As the semester nears its end, the time has come for students to receive emails asking them to fill out course evaluations. Some professors will take time to pause in class to ask students to complete the evaluations, and some will leave the classroom while students complete them. Other professors will not address it.
The emails inform students of a chance to win a $50 Amazon night card for filling out evaluations.
After this upcoming Sunday, the student body won’t hear about evaluations until late April of next semester.
Marquette University’s course evaluation policy states that Course summary reports and student comments for each course evaluated will be available to faculty shortly after the class ends. Each college within the university handles the evaluation process a little differently, with varying degrees of how it affects future classes.

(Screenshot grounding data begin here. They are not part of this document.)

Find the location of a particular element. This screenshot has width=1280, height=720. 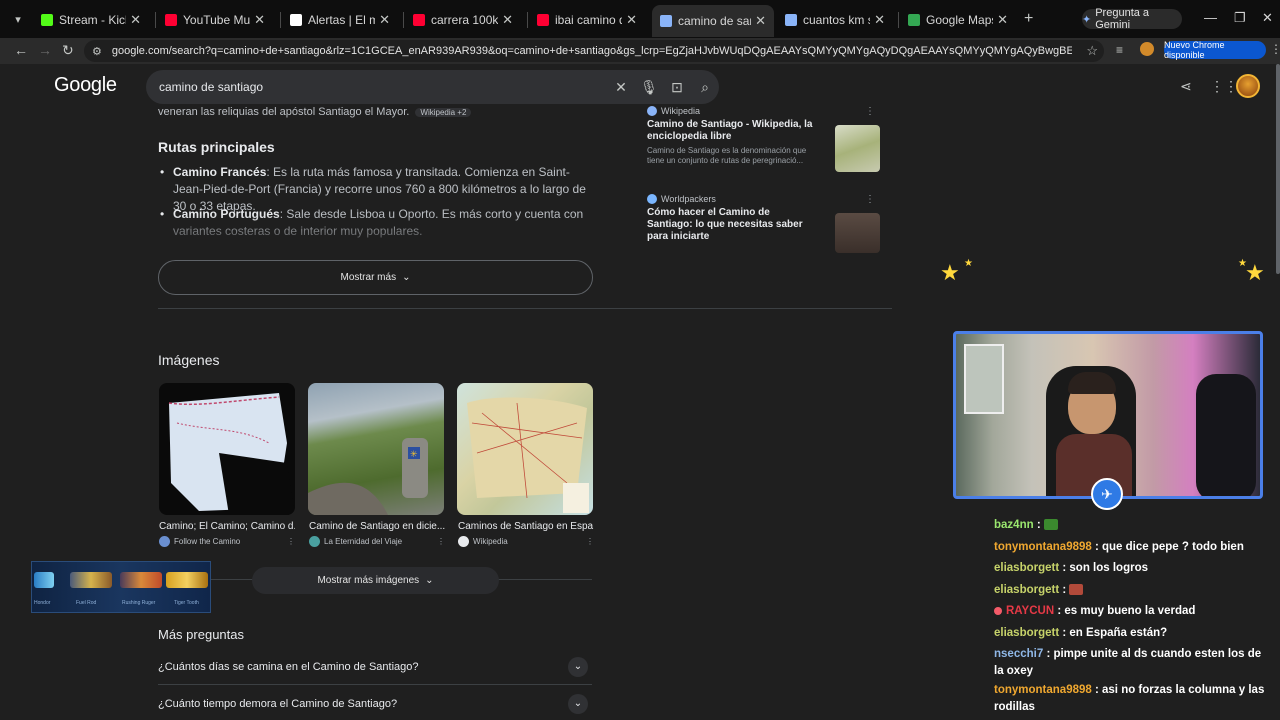

restore-button: ❐ is located at coordinates (1240, 18).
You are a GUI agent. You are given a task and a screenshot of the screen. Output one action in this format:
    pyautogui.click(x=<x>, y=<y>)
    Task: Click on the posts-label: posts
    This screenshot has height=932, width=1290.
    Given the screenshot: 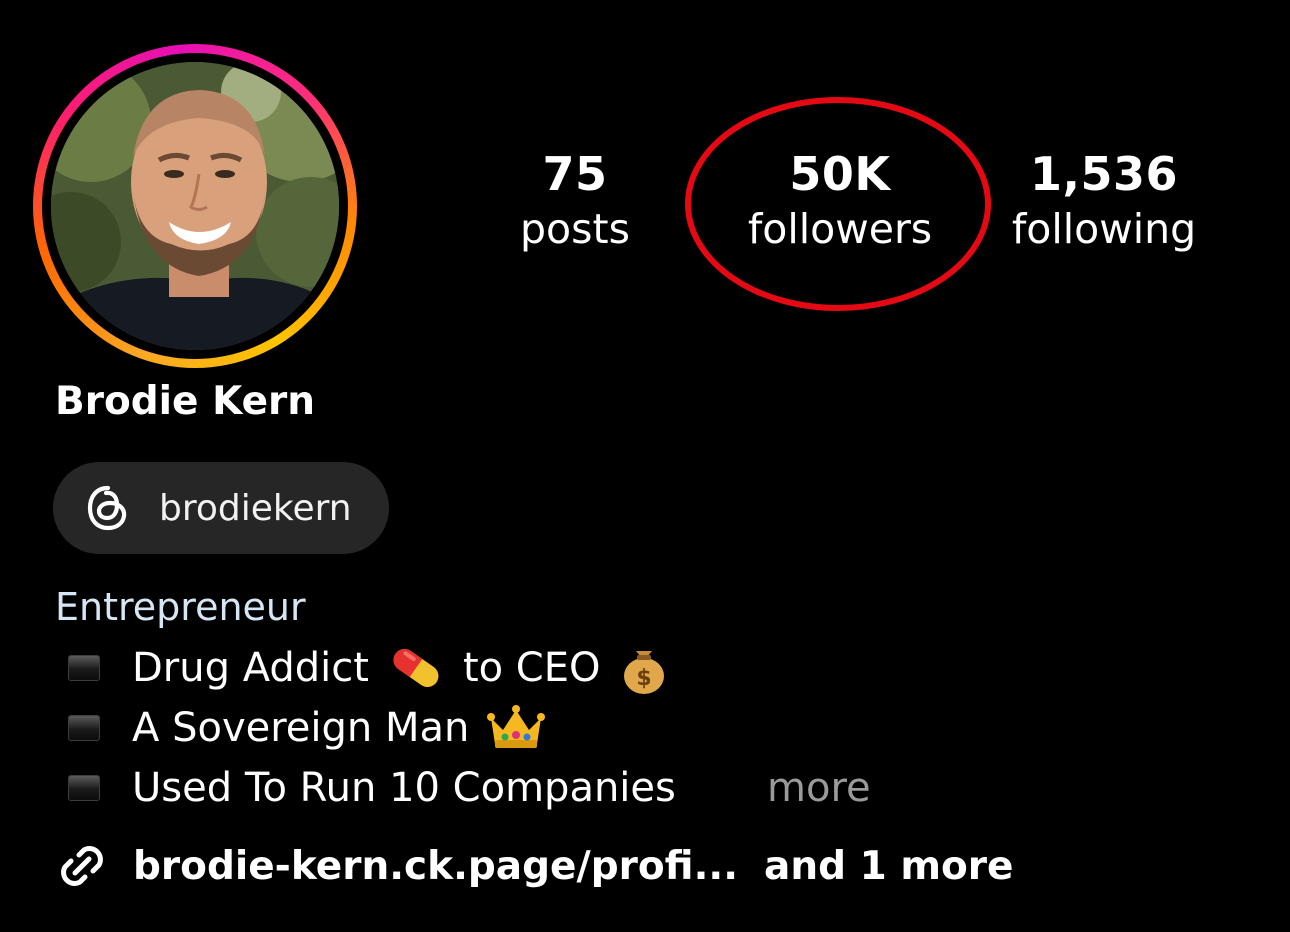 What is the action you would take?
    pyautogui.click(x=575, y=229)
    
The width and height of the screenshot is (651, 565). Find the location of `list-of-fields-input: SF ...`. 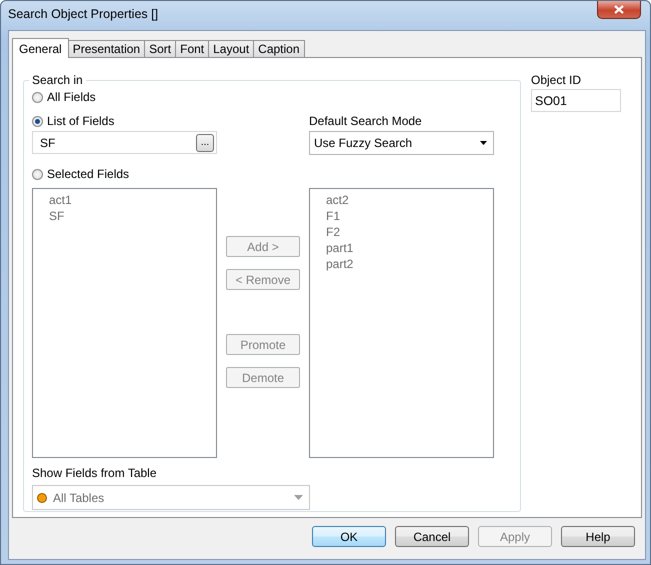

list-of-fields-input: SF ... is located at coordinates (124, 142).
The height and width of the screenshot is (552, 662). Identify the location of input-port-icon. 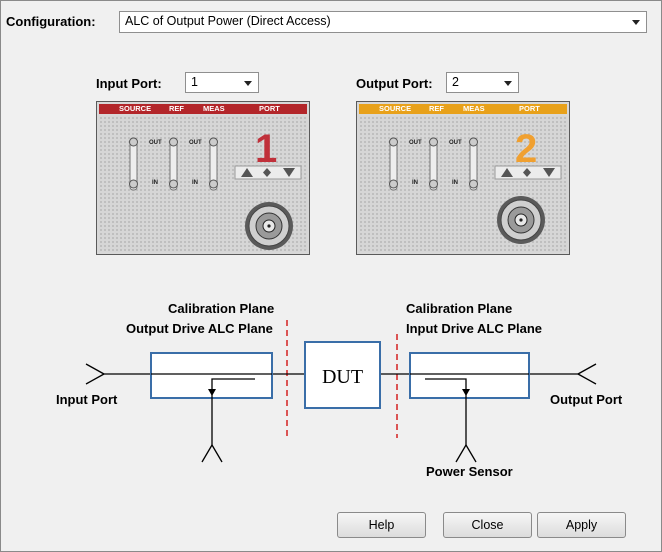
(95, 374).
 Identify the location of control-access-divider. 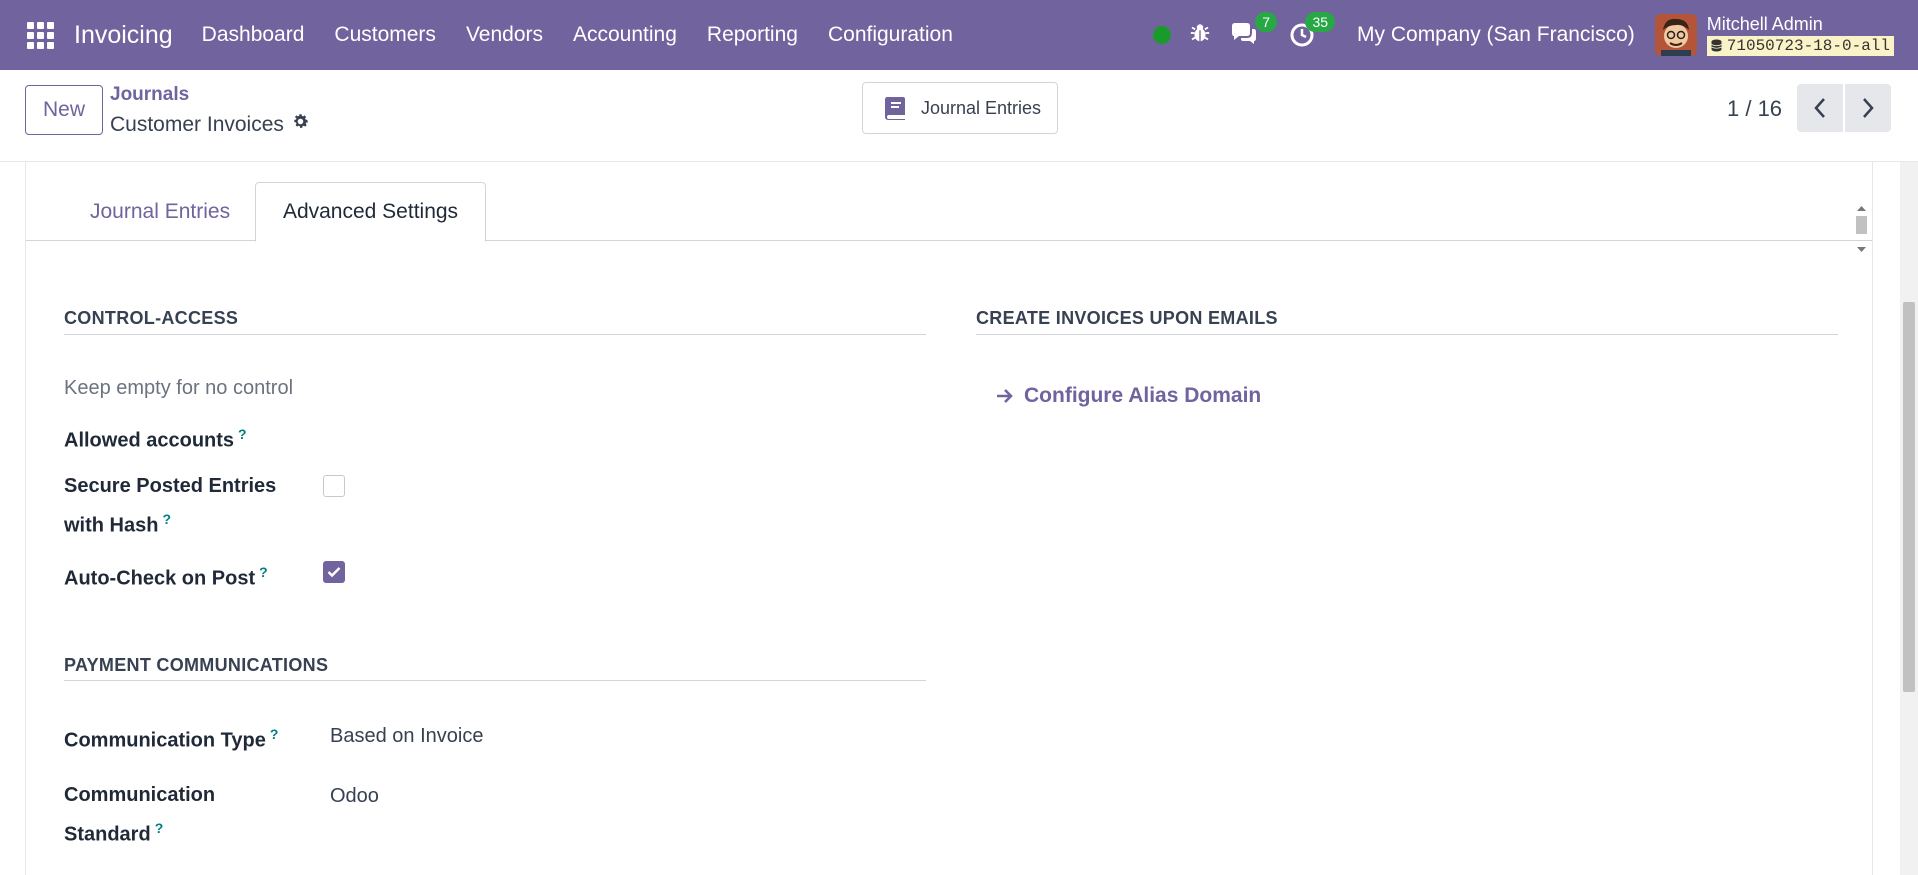
(495, 334).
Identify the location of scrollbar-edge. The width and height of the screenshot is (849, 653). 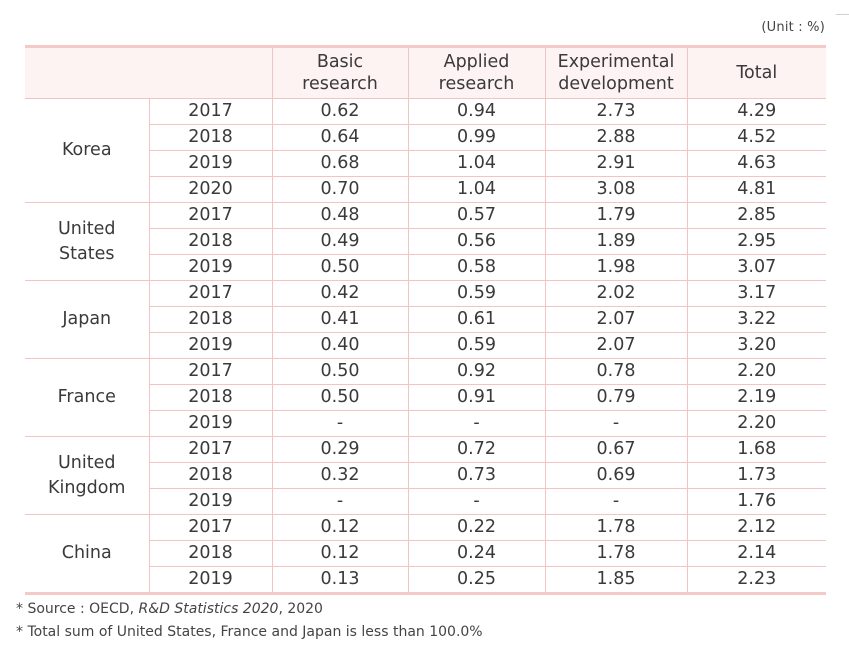
(842, 14).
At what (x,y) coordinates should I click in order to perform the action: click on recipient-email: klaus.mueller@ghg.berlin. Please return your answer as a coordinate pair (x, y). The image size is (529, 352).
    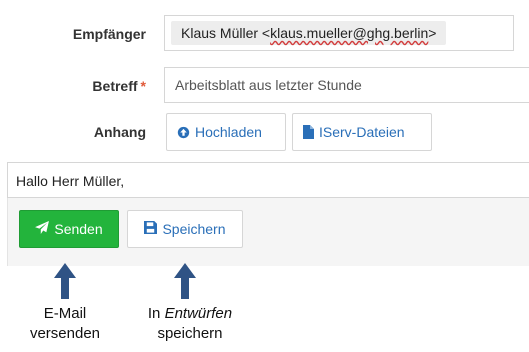
    Looking at the image, I should click on (350, 33).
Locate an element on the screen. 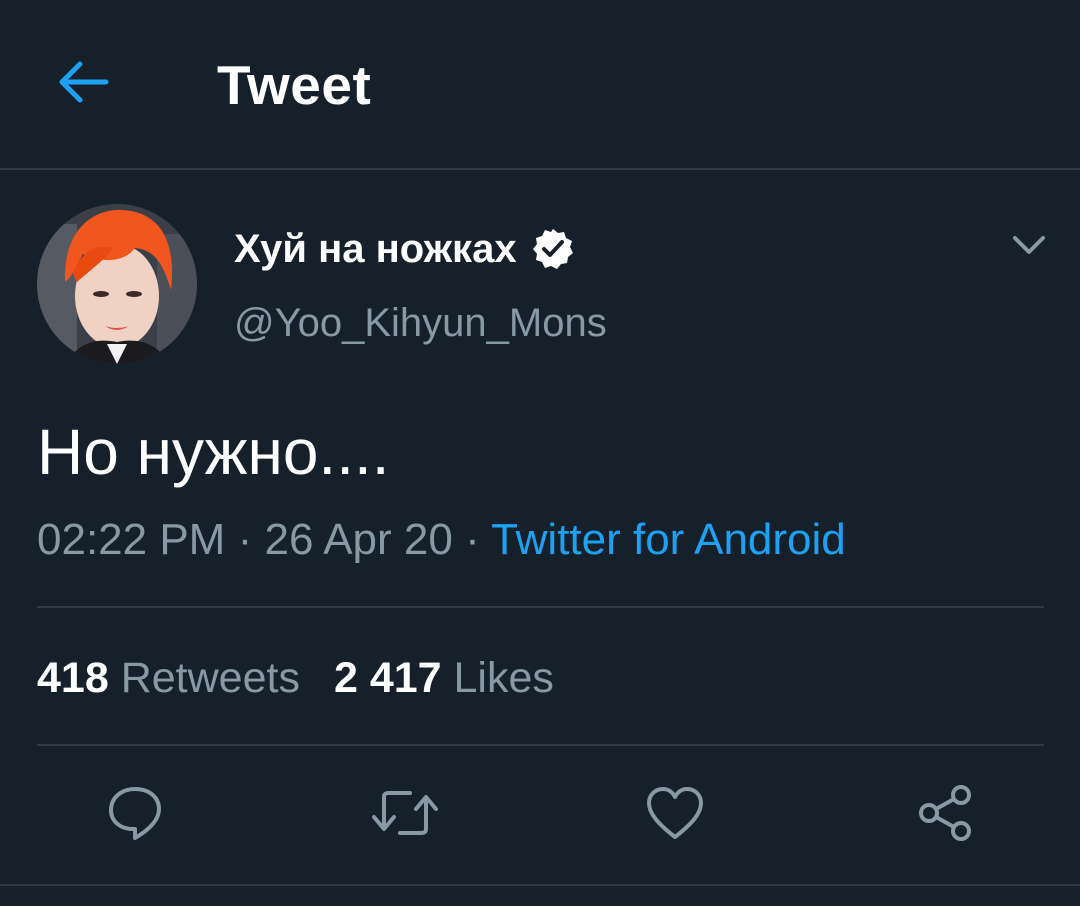 This screenshot has height=906, width=1080. tweet-stats: 418 Retweets 2 417 Likes is located at coordinates (296, 678).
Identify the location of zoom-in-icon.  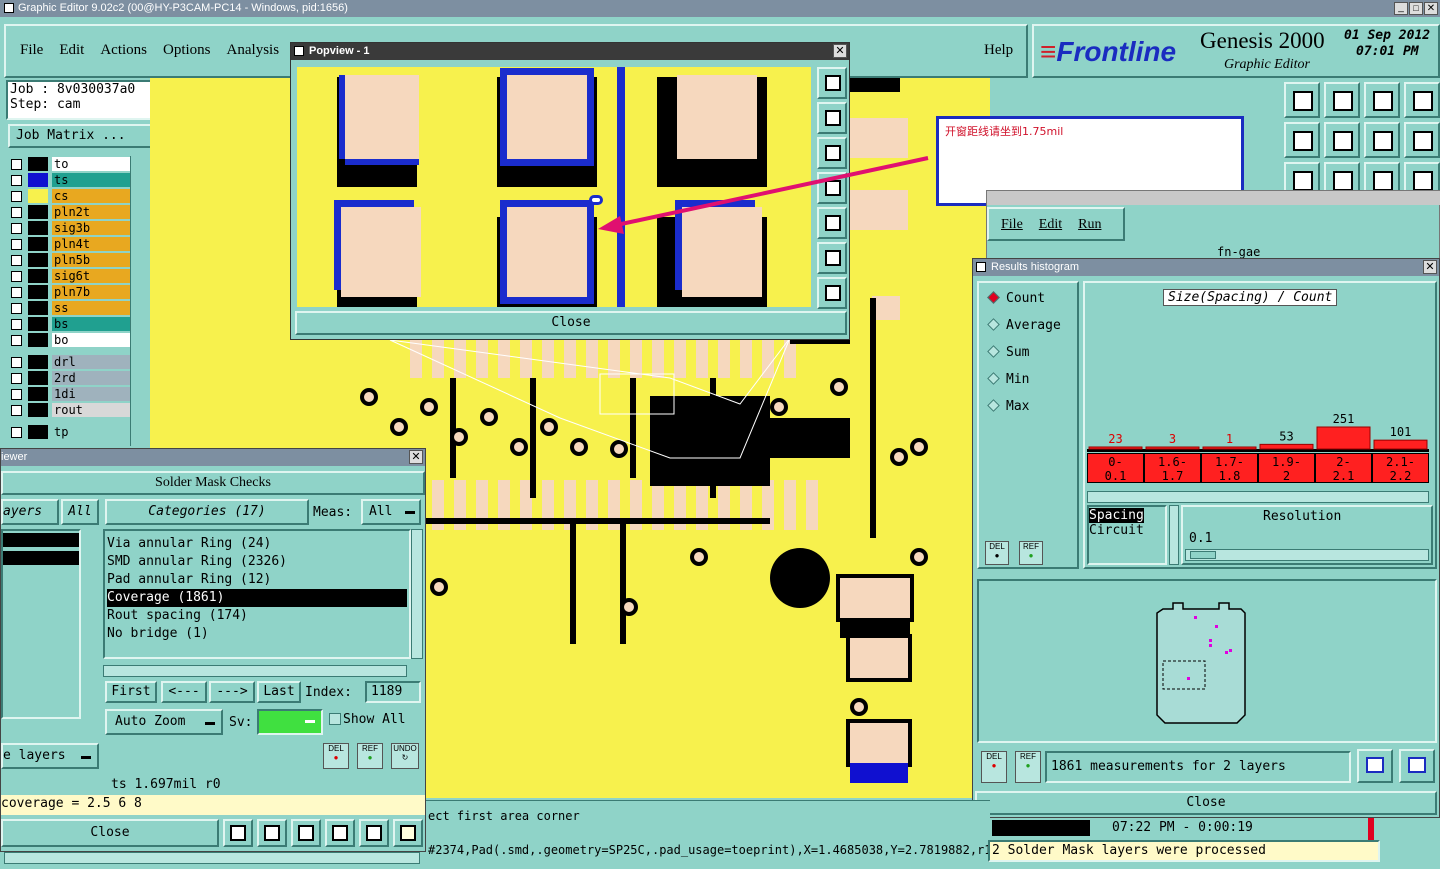
(832, 258).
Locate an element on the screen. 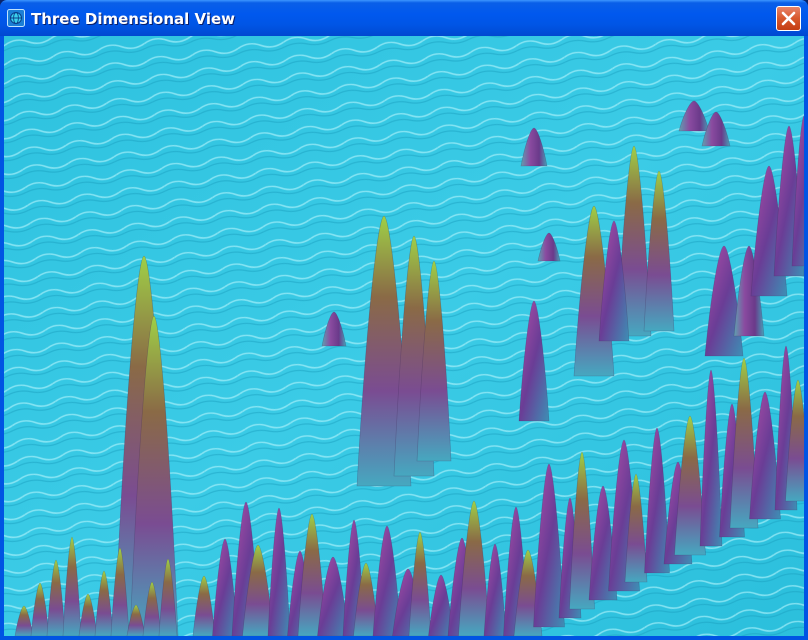 This screenshot has width=808, height=640. close-x-icon is located at coordinates (788, 18).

William Cullinan, dean of the College of Health Sciences, said the college takes teaching seriously and that student feedback is vital.
“In the past, I have witnessed entire course re-designs based on student evaluations and have seen departments reassign certain courses to faculty better suited to teach specific content or courses in others,” Cullinan said. “Our only frustration is that sometimes there is a relatively meager response rate among students.”
Cullinan said filling out the evaluation is the best thing students can do to ensure high quality experiences for those students who follow them.
Brian Till, dean of the College of Business Administration, said he does not personally look at the evaluations unless he feels there is reason he needs to look at some.
Till said the evaluations absolutely, at times, impact the re-design of a course.
“They do influence who teaches the course,” Till said. “If a particular faculty member consistently struggles with a particular course, we do make reassignments.”
Till added that the course evaluations also play a significant role in merit raise determinations and faculty promotions.
“I tell my students that evaluations are an important part of being a student,” Sebastian Luft, a professor in the philosophy department, said.
Luft said the questions are very general and should be more specific, specifically the questions where students are asked to rank aspects of the course.
“Also, the form itself is at least a decade old,” Luft said. “That’s time for an update, no matter how it’s worked in the past.”
According to Marquette’s course evaluation policy, the evaluations consist of 15 closed-ended items and two open-ended student comment questions. The closed-ended items consist of four items specifically used for faculty evaluation since spring 2005 and 11 additional items designed to provide the instructor with useful formative data that can be used to improve student learning.
Richard Friman, a professor in the political science department, said he finds the open comments sections most useful.
“The results can help in contributing to a sense of what may or may not be working as intended and what is being perceived by the students,” Friman said.
Friman said the rate of student response among groups can skew the takeaways from the evaluations.
“Student participation is typically uneven. Students with strong feelings of like or dislike for the course or the instructor may be likely to respond in the evaluations,” Friman said.
As reported by the Marquette Wire in 2011, in an effort by the university to increase student participation, Marquette made evaluation completion possible on mobile phones and started to offer potential prizes for completion.
Richard Holz, dean of the College of Arts & Sciences, said the college’s associate dean for faculty James South reviews course evaluations. Holz said he then looks at the evaluations, in consultation with South, that were deemed problematic.
Luft said the head of his department and the dean of the college set up meetings to individually address instructors in the case of severe problems.
Holz said evaluation results are used by faulty to both design new and re-design current courses.
“We are always striving to provide the best courses for our students, and evaluations are one very important method that we use to improve how course material is delivered,” Holz said.
Kristina Ropella, dean of the College of Engineering, echoed that her associate dean for academic affairs and department chairs, as well as herself, review course evaluations after the end of the semester.
“We use the review to learn about student experience in the classroom and labs,” Ropella said. “Students will often comment on instructor preparation for class, instructor organization and communication, approachability and availability of instructor, usefulness of textbooks, usefulness of homework projects and lab experiences, timeliness of faculty assessment of student work, course content relative to real-world experience with co-ops (or) internships and other aspects of student learning.”